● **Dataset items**
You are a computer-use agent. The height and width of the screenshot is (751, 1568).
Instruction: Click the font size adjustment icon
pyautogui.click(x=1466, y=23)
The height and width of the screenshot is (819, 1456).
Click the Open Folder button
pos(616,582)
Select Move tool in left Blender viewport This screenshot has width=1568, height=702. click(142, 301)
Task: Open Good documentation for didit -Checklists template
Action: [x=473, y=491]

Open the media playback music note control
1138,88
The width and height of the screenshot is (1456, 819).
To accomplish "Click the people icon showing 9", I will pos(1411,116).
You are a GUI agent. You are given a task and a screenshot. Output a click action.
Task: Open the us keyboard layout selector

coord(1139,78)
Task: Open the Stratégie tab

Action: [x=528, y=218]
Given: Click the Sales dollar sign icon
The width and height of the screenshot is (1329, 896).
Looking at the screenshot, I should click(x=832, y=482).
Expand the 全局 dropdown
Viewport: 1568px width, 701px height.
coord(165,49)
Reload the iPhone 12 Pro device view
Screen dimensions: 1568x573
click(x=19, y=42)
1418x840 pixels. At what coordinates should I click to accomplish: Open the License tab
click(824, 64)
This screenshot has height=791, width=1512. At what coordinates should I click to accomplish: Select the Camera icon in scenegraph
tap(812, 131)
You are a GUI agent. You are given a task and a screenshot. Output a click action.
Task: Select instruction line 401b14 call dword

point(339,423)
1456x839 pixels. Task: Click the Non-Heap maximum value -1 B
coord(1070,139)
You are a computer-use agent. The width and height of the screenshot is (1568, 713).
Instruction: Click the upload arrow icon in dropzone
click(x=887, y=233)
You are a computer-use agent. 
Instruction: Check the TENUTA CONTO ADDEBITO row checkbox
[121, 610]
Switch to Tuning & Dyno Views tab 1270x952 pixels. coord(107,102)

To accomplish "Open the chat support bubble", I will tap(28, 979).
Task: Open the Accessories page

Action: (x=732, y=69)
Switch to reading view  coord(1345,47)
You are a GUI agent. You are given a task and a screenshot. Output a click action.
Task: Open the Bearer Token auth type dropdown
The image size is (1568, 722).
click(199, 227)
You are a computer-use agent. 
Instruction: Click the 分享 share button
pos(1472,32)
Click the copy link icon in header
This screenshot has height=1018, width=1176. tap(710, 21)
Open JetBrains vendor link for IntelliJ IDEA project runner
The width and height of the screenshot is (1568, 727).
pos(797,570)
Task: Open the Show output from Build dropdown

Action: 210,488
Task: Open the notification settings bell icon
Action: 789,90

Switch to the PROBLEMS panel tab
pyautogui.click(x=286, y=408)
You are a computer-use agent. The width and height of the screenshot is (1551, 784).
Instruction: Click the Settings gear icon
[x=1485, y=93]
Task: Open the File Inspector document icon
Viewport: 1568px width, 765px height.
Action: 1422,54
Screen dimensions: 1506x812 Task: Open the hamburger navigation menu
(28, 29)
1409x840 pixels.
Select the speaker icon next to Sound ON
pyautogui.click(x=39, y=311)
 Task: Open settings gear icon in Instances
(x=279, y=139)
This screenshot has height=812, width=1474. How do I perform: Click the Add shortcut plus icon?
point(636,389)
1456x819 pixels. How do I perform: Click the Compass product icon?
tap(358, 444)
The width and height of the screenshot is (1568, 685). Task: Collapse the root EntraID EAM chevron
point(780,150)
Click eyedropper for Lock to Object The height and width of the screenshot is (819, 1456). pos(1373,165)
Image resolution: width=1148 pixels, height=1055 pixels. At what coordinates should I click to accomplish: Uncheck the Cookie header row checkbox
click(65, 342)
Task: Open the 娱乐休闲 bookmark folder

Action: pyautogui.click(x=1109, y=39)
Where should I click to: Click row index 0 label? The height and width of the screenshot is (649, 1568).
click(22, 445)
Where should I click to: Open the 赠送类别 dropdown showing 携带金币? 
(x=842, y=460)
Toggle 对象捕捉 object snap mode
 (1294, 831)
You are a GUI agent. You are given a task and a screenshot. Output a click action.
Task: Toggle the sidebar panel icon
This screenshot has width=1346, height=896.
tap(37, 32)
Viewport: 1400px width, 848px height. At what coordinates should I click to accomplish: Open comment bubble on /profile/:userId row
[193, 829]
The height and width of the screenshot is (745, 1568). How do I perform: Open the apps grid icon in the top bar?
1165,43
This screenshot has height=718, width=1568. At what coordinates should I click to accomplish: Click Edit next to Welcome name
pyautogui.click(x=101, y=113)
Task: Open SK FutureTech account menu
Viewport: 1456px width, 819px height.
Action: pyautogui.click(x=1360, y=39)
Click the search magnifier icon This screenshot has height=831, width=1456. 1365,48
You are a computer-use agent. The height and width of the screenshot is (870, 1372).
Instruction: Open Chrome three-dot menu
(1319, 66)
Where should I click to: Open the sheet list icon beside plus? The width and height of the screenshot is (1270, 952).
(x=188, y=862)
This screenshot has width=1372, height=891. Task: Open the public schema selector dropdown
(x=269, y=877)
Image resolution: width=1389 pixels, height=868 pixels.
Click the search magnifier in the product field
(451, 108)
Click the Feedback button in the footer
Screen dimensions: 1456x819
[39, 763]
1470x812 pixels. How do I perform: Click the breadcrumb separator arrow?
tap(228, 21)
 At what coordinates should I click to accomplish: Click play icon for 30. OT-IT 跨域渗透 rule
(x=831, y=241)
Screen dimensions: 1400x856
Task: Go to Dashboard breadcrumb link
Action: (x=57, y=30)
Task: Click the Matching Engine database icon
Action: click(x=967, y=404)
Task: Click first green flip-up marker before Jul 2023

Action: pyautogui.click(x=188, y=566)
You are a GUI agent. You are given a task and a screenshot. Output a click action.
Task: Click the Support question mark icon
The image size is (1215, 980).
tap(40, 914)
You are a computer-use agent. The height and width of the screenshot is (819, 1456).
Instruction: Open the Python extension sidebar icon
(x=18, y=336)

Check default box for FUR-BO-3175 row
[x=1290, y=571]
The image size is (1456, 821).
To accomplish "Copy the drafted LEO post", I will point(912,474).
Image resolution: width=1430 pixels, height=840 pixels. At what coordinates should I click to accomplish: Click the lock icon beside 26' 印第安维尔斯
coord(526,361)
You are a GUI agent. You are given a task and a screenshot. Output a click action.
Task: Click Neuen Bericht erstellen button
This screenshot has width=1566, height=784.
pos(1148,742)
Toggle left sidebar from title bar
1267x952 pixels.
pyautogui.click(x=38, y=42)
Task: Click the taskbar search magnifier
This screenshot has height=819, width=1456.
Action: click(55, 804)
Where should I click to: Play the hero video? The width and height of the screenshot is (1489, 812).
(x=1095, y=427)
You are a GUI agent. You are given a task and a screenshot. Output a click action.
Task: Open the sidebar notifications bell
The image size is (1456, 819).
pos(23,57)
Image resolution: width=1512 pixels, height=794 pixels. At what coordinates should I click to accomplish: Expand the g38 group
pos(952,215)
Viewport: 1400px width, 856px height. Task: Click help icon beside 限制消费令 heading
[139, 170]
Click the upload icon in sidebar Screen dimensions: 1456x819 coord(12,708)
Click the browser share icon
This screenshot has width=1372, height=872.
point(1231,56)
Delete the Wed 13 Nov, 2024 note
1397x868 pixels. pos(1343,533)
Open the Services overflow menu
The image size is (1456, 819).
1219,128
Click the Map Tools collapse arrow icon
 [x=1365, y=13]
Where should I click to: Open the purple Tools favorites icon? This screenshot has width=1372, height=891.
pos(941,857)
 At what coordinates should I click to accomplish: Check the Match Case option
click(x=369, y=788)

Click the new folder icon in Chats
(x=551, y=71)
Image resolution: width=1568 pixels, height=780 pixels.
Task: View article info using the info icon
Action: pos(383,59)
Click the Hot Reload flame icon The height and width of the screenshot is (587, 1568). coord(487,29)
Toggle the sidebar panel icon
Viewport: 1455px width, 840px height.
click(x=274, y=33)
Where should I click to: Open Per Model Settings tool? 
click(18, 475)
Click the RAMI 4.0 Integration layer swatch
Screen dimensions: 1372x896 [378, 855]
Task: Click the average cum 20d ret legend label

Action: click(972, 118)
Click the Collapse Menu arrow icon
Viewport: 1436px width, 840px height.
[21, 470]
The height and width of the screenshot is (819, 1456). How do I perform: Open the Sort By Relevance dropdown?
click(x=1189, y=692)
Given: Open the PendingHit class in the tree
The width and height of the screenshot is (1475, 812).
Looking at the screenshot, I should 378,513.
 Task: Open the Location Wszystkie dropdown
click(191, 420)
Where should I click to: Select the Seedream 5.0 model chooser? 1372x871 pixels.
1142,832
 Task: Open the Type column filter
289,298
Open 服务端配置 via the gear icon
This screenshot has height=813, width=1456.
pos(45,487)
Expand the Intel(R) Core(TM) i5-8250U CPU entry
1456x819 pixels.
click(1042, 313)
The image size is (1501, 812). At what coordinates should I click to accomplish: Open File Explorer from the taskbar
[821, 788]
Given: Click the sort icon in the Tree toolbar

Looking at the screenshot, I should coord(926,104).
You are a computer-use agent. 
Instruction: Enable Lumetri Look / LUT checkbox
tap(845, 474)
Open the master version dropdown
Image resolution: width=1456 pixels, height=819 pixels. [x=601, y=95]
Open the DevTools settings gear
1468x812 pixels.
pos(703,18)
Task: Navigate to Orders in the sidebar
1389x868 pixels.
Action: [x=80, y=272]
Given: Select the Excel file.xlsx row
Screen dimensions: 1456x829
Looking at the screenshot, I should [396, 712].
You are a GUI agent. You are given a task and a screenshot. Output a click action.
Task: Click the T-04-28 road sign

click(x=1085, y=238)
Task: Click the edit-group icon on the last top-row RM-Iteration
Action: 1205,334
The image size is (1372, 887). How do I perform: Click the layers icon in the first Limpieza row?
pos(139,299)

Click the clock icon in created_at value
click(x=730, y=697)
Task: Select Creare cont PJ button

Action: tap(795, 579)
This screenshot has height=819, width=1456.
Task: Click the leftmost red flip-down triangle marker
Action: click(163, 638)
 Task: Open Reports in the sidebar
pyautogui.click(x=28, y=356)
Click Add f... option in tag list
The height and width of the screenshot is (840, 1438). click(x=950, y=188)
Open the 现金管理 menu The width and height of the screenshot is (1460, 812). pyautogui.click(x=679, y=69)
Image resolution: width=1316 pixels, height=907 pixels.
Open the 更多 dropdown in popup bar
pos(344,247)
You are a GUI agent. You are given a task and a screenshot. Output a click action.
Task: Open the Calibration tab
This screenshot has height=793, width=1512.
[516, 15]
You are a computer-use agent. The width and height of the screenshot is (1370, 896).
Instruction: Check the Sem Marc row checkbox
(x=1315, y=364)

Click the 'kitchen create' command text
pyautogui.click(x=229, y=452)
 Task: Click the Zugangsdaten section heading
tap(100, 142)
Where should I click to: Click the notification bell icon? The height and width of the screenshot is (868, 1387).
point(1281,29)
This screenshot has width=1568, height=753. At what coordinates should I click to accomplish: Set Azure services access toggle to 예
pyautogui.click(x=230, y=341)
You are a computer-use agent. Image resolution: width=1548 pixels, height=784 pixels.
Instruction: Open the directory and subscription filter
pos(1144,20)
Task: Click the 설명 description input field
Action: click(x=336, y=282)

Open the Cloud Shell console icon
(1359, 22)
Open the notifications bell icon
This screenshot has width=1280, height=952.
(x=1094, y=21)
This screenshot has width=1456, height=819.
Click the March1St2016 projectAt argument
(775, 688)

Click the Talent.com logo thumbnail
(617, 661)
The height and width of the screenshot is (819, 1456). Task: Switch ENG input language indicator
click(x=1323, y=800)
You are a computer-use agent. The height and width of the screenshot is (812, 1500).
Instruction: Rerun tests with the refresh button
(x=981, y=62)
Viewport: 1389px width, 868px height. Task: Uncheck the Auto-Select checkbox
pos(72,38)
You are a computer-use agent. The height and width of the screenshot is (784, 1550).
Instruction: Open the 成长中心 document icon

● **WHAT IS NEEDED**
Only lines containing the word "will" should appear in the answer, and every such line from the records above must be there.

● **TASK SOLUTION**
To accomplish "Click the people icon showing 9", I will pos(1411,116).
To accomplish "Open the chat support bubble", I will tap(28, 979).
To accomplish "Copy the drafted LEO post", I will point(912,474).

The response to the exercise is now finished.